You can also freeze your garlic once it is separated into cloves.  Simply thaw what you want to use, keeping the rest frozen.

**Tip on removing cloves from head of garlic - - - moisten fingers in water.  It will keep the garlic from sticking to your fingers.


----------



## Claire (Jan 27, 2009)

One thing not mentioned here is that a lot depends on the conditions where you left it out.  Overnight in my kitchen in the winter, well, it gets cold enough that olive and peanut oil solidify, so most foods are fairly safe for those few hours.  On the other hand, anything left on the counter in the summer overnight (no a/c in that room) pretty much is trash.


----------



## Lizannd (Jan 27, 2009)

*Kitchenelf, the question is regarding roasted garlic, not*

raw garlic.  Botulism is a concern for raw, not cooked garlic, I believe.


----------



## kitchenelf (Jan 27, 2009)

Lizannd said:


> raw garlic. Botulism is a concern for raw, not cooked garlic, I believe.


 
 Jumping the gun...it's just something I'm good at!!


----------



## jennyema (Jan 27, 2009)

Lizannd said:


> raw garlic. Botulism is a concern for raw, not cooked garlic, I believe.


 

 I have read that it's an issue for both.

"Do not store garlic in oil at room temperature. Garlic-in-oil mixtures stored at room temperature provide perfect conditions for producing botulism toxin (low acidity, no free oxygen in the oil, and warm temperatures). *The same hazard exists for roasted garlic stored in oil.*"

Garlic


----------



## kitchenelf (Jan 27, 2009)

Thanks Jenny - I wasn't really sure and didn't have time at the moment to search.


----------



## mastercooker (May 2, 2009)

If it is left uncovered, it will get very dry. Do not store garlic in oil at room temperature.
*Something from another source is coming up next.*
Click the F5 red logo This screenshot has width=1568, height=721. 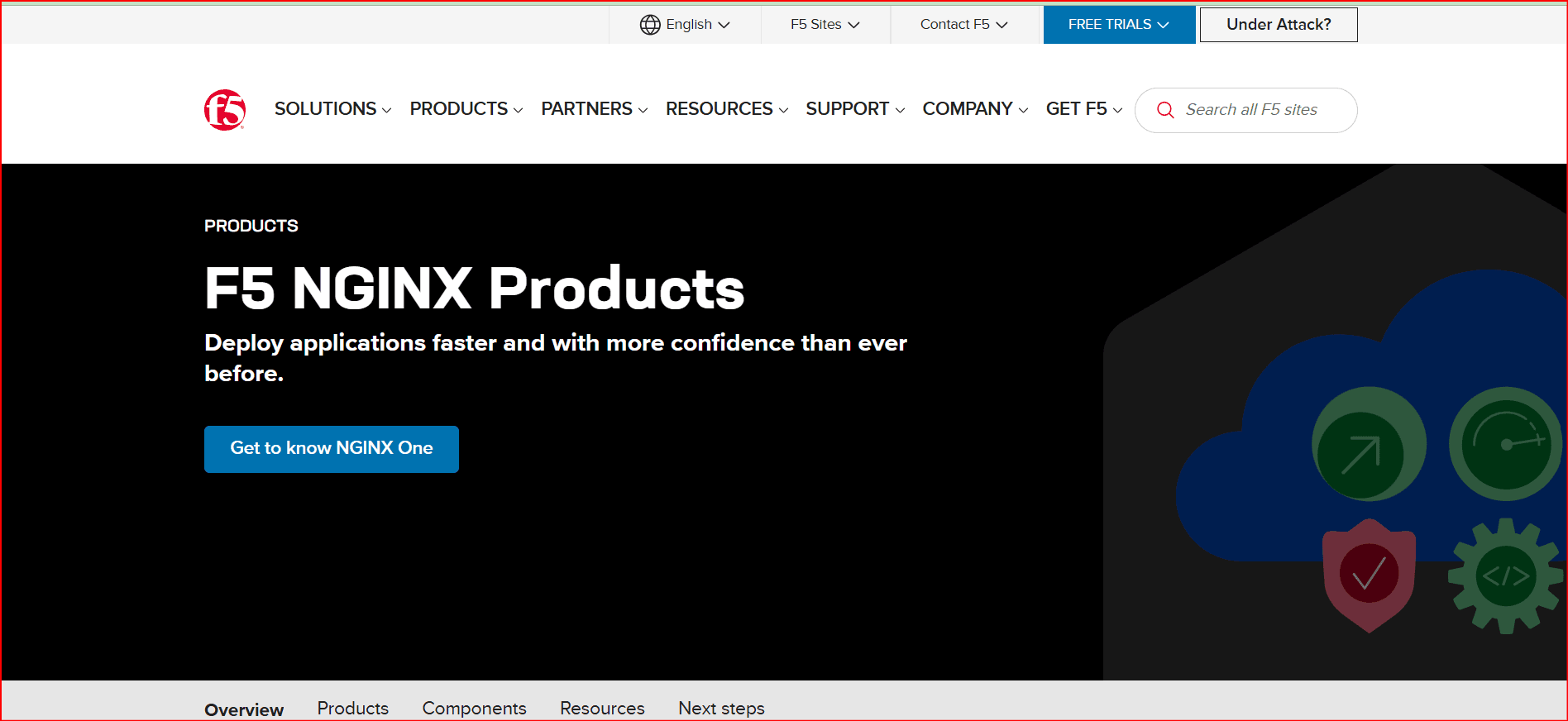point(225,110)
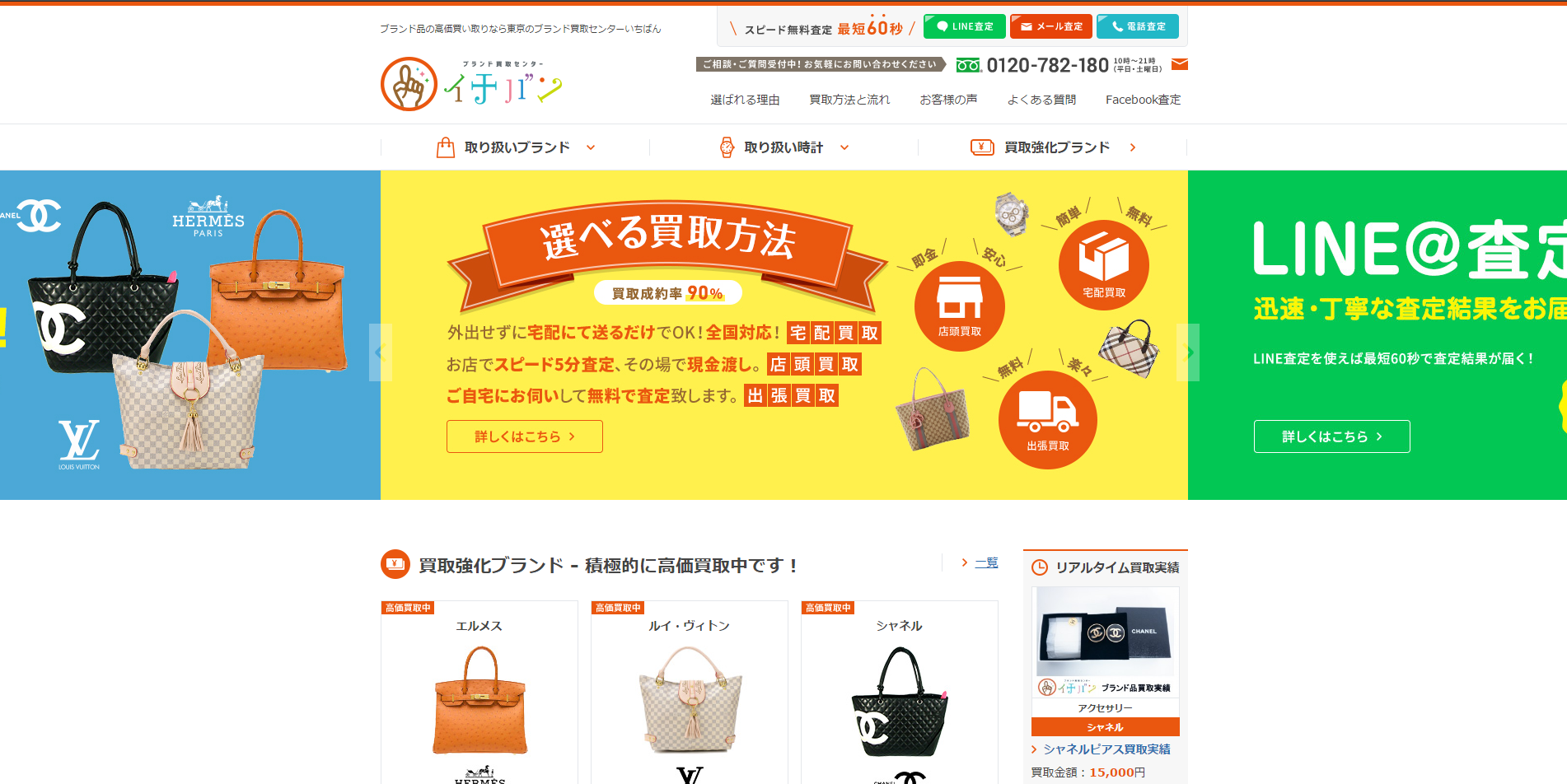Click the shopping bag icon beside 取り扱いブランド

[x=446, y=147]
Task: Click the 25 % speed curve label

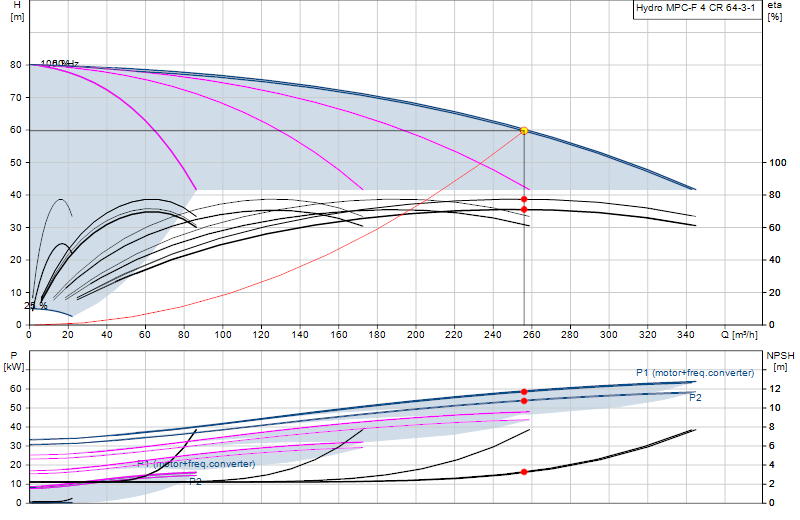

Garlic-in-oil mixtures stored at room temperature provide perfect conditions for producing botulism toxin (low acidity, no free oxygen in the oil, and warm temperatures).  

To store your roasted garlic, you can:


1. Leave it in the bulb instead of squeezing the cloves out. Just wrap it in foil and it will keep for a few days in the fridge without drying out.

2. Squeeze the cloves out and put them in a small jar with enough olive oil to cover them, they'll keep longer this way than wrapped in foil.

3. Smash the cloves using the side of a knife and mix with a pinch of salt to make an even paste. Combine this with some softened butter and some fresh or dried herbs (basil and oregano or tarragon would be nice, also lemon juice and/or zest). This can then be formed into a log and wrapped with plastic wrap and put in the freezer. This type of compound butter is great on toasted bread, stirred into rice or pasta dishes, added to a sauce, or added to fish or vegetables when steaming in foil pouches.


----------



## Charlotte (Jun 20, 2009)

I can't wait to try your Number 3 solution, mastercooker, thank you so much!


----------